Eté 1992. La ville de Foca, sur le territoire bosniaque contrôlé par les Serbes dans la vallée de la Drina, non loin de la frontière serbe, vient de tomber entre les mains des Serbes qui capturent des femmes d'origine musulmane, les enferment dans des maisons, dans un lycée ou au gymnase Partizan. Pendant des semaines, parfois des mois, ces prisonnières seront violées, des heures durant, parfois par plusieurs hommes, torturées et humiliées.

Mars 2000. Pour la première fois, une juridiction pénale internationale, le Tribunal pénal pour l'ex-Yougoslavie (TPIY), se penche sur le viol en tant que crime contre l'humanité. Pendant plusieurs mois, 63 témoins vont défiler à la barre pour raconter leur calvaire devant une cour tétanisée d'horreur. Sur le banc des accusés, trois hommes, autour de la quarantaine, tous d'anciens officiers de la police militaire, d'une unité spéciale de l'armée, ou de forces paramilitaires: Dragoljub Kunarac, Zoran Vukovic et Radomir Kovac. «Cela a duré des heures. Les hommes se succédaient les uns après les autres. Mes organes n'en pouvaient plus», dira une victime connue sous le nom de «FWS50». «J'étais enceinte de 7 mois. Ils m'ont violée et brûlée à coups de cigarettes», racontera une autre. Et que sont devenues ces deux jeunes filles, vendues 500 DM à des soldats monténégrins après avoir été violées à répétition par leurs tortionnaires serbes? Et cette petite de 12 ans, également cédée contre quelques billets? «Personne ne l'a plus jamais revue.» Odieuse litanie!

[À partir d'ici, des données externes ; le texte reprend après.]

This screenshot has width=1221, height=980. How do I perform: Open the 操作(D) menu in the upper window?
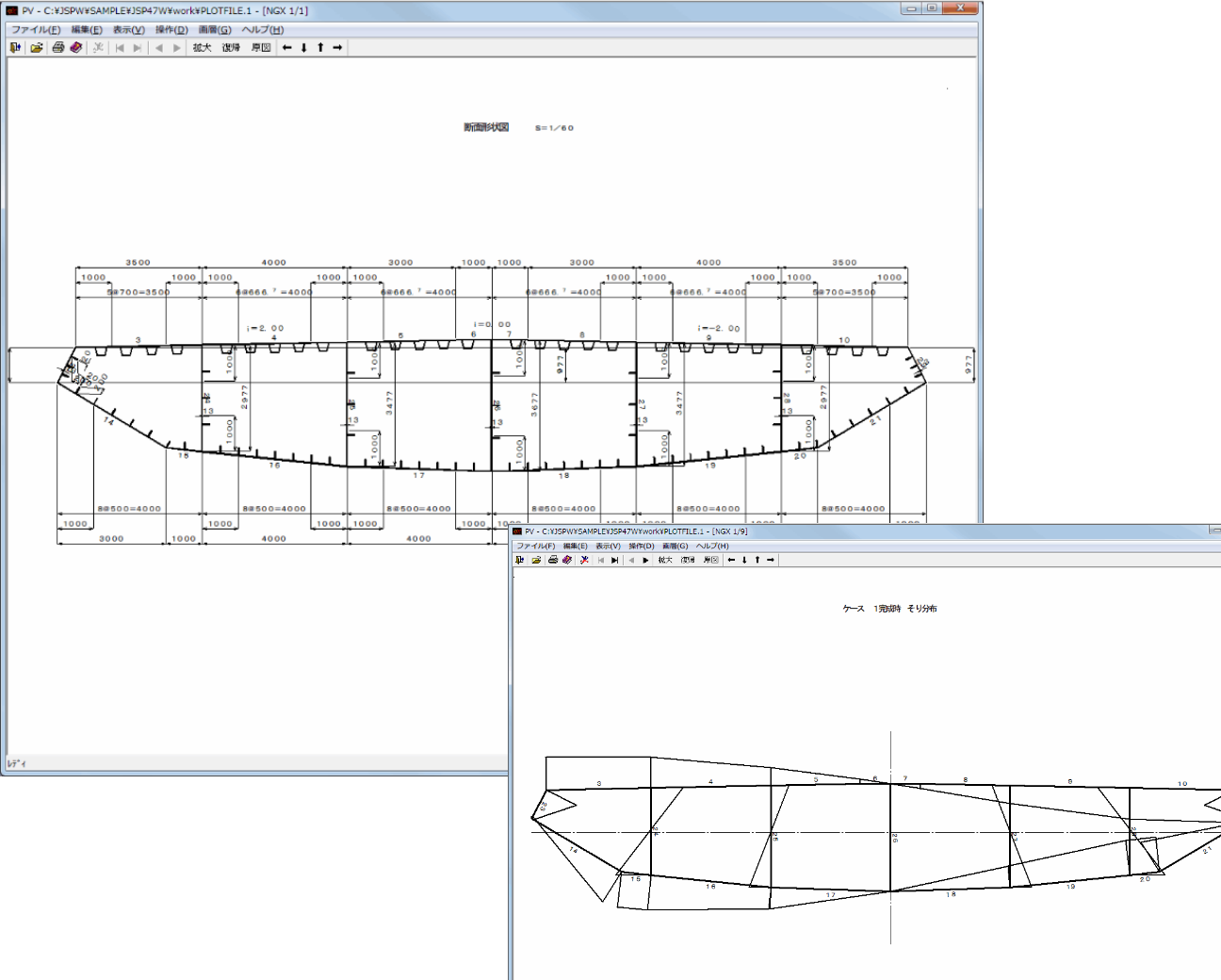click(x=171, y=29)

22 février 2001: Florence Mumba, présidente de la cour du TPIY, ne mâche pas ses mots pour décrire les accusés. Tous ont directement participé aux viols, quand ils ne les ont pas organisés. «Dragoljub Kunarac, vous avez manifesté le mépris le plus criant pour la dignité des femmes et leur doit humain fondamental à l'autodétermination en matière sexuelle […] En campagne, vous étiez un soldat courageux. Votre autorité aurait pu vous permettre de mettre un terme aux souffrances de ces femmes. Votre participation à ce système cauchemardesque n'en est donc que plus odieuse.» «Radomir Kovac? Vous avez abusé d'une enfant de 12 ans, puis vous l'avez vendue comme un objet. C'est l'exemple le plus frappant de votre caractère dépravé et corrompu.» «Zoran Vukovic, Vous avez raillé la douleur d'une jeune fille de 15 ans que vous aviez violée. Vous lui avez dit que vous lui auriez fait des choses bien pires si elle n'avait pas eu le même âge que votre fille. Vos actions méritent une sanction sévère.» Reconnus coupables de viols, en tant que crimes contre l'humanité, «parce que ces actes criminels, commis dans le cadre d'une attaque systématique et généralisée contre une population civile, répondent à la définition de ce crime», explique un porte-parole du TPIY, les trois accusés ont été punis de 12 à 28 ans d'emprisonnement.